Reproduce every line of the listing below word for word, without changing anything.

======== ENTRIES SHOWN ========

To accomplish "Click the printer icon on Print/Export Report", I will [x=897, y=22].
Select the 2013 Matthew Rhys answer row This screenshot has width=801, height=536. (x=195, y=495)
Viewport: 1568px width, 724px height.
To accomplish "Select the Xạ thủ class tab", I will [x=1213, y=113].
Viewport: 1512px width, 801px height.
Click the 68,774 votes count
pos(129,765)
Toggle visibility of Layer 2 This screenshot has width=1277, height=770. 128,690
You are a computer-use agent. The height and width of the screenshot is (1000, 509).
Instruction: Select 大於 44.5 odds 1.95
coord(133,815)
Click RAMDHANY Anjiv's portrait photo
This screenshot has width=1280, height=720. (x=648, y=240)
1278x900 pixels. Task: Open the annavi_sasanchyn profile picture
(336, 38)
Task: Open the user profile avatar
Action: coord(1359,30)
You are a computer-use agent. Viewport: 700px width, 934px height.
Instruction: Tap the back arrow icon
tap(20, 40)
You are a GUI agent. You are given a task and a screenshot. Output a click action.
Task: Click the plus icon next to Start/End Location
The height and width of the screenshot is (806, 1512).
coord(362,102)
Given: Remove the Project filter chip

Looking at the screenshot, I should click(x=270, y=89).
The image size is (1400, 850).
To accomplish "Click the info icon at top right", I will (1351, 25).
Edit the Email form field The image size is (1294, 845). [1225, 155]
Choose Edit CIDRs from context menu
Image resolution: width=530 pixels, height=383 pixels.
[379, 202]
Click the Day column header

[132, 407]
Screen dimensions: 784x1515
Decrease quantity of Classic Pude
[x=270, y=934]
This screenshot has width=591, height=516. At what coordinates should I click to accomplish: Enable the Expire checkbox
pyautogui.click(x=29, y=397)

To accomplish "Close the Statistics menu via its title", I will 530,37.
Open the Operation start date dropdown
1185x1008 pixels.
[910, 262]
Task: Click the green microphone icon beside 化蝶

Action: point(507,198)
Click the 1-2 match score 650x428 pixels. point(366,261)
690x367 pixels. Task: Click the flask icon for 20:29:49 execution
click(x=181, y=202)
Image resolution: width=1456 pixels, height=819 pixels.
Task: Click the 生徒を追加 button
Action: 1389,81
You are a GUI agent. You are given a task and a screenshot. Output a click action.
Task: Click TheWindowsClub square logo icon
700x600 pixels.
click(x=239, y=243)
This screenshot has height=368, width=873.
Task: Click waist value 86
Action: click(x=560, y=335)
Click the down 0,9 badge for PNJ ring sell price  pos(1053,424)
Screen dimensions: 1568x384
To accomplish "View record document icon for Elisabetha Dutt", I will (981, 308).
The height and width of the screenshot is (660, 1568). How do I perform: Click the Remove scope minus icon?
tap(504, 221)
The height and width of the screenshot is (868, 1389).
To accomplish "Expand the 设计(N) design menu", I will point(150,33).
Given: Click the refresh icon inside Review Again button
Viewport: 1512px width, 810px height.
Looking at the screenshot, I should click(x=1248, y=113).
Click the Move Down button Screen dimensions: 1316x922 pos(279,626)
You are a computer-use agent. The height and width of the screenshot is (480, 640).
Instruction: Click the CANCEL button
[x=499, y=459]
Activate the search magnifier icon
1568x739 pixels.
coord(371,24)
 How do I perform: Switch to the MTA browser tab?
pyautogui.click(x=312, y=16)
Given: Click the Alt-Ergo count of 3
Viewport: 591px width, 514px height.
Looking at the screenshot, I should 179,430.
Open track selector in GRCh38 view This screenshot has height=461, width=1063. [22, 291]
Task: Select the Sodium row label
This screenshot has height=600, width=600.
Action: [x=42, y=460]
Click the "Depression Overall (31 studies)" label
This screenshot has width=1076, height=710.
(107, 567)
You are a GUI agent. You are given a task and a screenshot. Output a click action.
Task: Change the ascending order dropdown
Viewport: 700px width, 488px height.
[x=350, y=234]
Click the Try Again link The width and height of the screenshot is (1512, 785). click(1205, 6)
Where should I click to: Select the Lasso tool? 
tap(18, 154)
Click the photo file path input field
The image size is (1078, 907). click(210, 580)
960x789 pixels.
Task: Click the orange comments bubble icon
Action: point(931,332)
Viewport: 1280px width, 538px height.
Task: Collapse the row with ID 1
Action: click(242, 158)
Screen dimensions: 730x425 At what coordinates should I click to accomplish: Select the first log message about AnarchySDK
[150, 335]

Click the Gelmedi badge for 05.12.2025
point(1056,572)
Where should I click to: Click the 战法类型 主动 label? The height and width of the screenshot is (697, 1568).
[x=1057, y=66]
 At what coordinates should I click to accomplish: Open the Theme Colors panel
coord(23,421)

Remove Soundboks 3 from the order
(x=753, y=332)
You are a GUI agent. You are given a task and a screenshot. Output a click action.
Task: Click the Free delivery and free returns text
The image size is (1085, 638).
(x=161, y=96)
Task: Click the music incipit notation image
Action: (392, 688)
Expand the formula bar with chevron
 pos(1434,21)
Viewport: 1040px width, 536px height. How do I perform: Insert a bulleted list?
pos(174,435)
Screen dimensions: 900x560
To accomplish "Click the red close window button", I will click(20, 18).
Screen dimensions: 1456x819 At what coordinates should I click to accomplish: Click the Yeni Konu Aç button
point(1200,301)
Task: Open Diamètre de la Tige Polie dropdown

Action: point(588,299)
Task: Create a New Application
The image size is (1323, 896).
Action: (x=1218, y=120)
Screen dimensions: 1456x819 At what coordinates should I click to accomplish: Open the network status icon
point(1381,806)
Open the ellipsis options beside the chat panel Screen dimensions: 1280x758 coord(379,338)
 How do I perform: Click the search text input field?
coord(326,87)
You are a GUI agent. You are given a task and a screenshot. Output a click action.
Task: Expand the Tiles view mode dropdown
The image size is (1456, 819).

========

**FINISHED EXERCISE**.
To accomplish "Click the printer icon on Print/Export Report", I will [x=897, y=22].
Select the 2013 Matthew Rhys answer row This screenshot has width=801, height=536. (x=195, y=495)
Viewport: 1568px width, 724px height.
To accomplish "Select the Xạ thủ class tab", I will [x=1213, y=113].
Viewport: 1512px width, 801px height.
Click the 68,774 votes count
pos(129,765)
Toggle visibility of Layer 2 This screenshot has width=1277, height=770. 128,690
You are a computer-use agent. The height and width of the screenshot is (1000, 509).
Instruction: Select 大於 44.5 odds 1.95
coord(133,815)
Click RAMDHANY Anjiv's portrait photo
This screenshot has width=1280, height=720. (x=648, y=240)
1278x900 pixels. Task: Open the annavi_sasanchyn profile picture
(336, 38)
Task: Open the user profile avatar
Action: coord(1359,30)
You are a computer-use agent. Viewport: 700px width, 934px height.
Instruction: Tap the back arrow icon
tap(20, 40)
You are a GUI agent. You are given a task and a screenshot. Output a click action.
Task: Click the plus icon next to Start/End Location
The height and width of the screenshot is (806, 1512).
coord(362,102)
Given: Remove the Project filter chip

Looking at the screenshot, I should click(x=270, y=89).
The image size is (1400, 850).
To accomplish "Click the info icon at top right", I will (1351, 25).
Edit the Email form field The image size is (1294, 845). [1225, 155]
Choose Edit CIDRs from context menu
Image resolution: width=530 pixels, height=383 pixels.
[379, 202]
Click the Day column header

[132, 407]
Screen dimensions: 784x1515
Decrease quantity of Classic Pude
[x=270, y=934]
This screenshot has width=591, height=516. At what coordinates should I click to accomplish: Enable the Expire checkbox
pyautogui.click(x=29, y=397)

To accomplish "Close the Statistics menu via its title", I will 530,37.
Open the Operation start date dropdown
1185x1008 pixels.
[910, 262]
Task: Click the green microphone icon beside 化蝶

Action: point(507,198)
Click the 1-2 match score 650x428 pixels. point(366,261)
690x367 pixels. Task: Click the flask icon for 20:29:49 execution
click(x=181, y=202)
Image resolution: width=1456 pixels, height=819 pixels.
Task: Click the 生徒を追加 button
Action: 1389,81
You are a GUI agent. You are given a task and a screenshot. Output a click action.
Task: Click TheWindowsClub square logo icon
700x600 pixels.
click(x=239, y=243)
This screenshot has height=368, width=873.
Task: Click waist value 86
Action: click(x=560, y=335)
Click the down 0,9 badge for PNJ ring sell price  pos(1053,424)
Screen dimensions: 1568x384
To accomplish "View record document icon for Elisabetha Dutt", I will (981, 308).
The height and width of the screenshot is (660, 1568). How do I perform: Click the Remove scope minus icon?
tap(504, 221)
The height and width of the screenshot is (868, 1389).
To accomplish "Expand the 设计(N) design menu", I will point(150,33).
Given: Click the refresh icon inside Review Again button
Viewport: 1512px width, 810px height.
Looking at the screenshot, I should click(x=1248, y=113).
Click the Move Down button Screen dimensions: 1316x922 pos(279,626)
You are a computer-use agent. The height and width of the screenshot is (480, 640).
Instruction: Click the CANCEL button
[x=499, y=459]
Activate the search magnifier icon
1568x739 pixels.
coord(371,24)
 How do I perform: Switch to the MTA browser tab?
pyautogui.click(x=312, y=16)
Given: Click the Alt-Ergo count of 3
Viewport: 591px width, 514px height.
Looking at the screenshot, I should 179,430.
Open track selector in GRCh38 view This screenshot has height=461, width=1063. [22, 291]
Task: Select the Sodium row label
This screenshot has height=600, width=600.
Action: [x=42, y=460]
Click the "Depression Overall (31 studies)" label
This screenshot has width=1076, height=710.
(107, 567)
You are a GUI agent. You are given a task and a screenshot. Output a click action.
Task: Change the ascending order dropdown
Viewport: 700px width, 488px height.
[x=350, y=234]
Click the Try Again link The width and height of the screenshot is (1512, 785). click(1205, 6)
Where should I click to: Select the Lasso tool? 
tap(18, 154)
Click the photo file path input field
The image size is (1078, 907). click(210, 580)
960x789 pixels.
Task: Click the orange comments bubble icon
Action: point(931,332)
Viewport: 1280px width, 538px height.
Task: Collapse the row with ID 1
Action: click(242, 158)
Screen dimensions: 730x425 At what coordinates should I click to accomplish: Select the first log message about AnarchySDK
[150, 335]

Click the Gelmedi badge for 05.12.2025
point(1056,572)
Where should I click to: Click the 战法类型 主动 label? The height and width of the screenshot is (697, 1568).
[x=1057, y=66]
 At what coordinates should I click to accomplish: Open the Theme Colors panel
coord(23,421)

Remove Soundboks 3 from the order
(x=753, y=332)
You are a GUI agent. You are given a task and a screenshot. Output a click action.
Task: Click the Free delivery and free returns text
The image size is (1085, 638).
(x=161, y=96)
Task: Click the music incipit notation image
Action: (392, 688)
Expand the formula bar with chevron
 pos(1434,21)
Viewport: 1040px width, 536px height. How do I perform: Insert a bulleted list?
pos(174,435)
Screen dimensions: 900x560
To accomplish "Click the red close window button", I will click(20, 18).
Screen dimensions: 1456x819 At what coordinates should I click to accomplish: Click the Yeni Konu Aç button
point(1200,301)
Task: Open Diamètre de la Tige Polie dropdown

Action: point(588,299)
Task: Create a New Application
The image size is (1323, 896).
Action: (x=1218, y=120)
Screen dimensions: 1456x819 At what coordinates should I click to accomplish: Open the network status icon
point(1381,806)
Open the ellipsis options beside the chat panel Screen dimensions: 1280x758 coord(379,338)
 How do I perform: Click the search text input field?
coord(326,87)
You are a GUI agent. You are given a task and a screenshot. Output a click action.
Task: Expand the Tiles view mode dropdown
The image size is (1456, 819).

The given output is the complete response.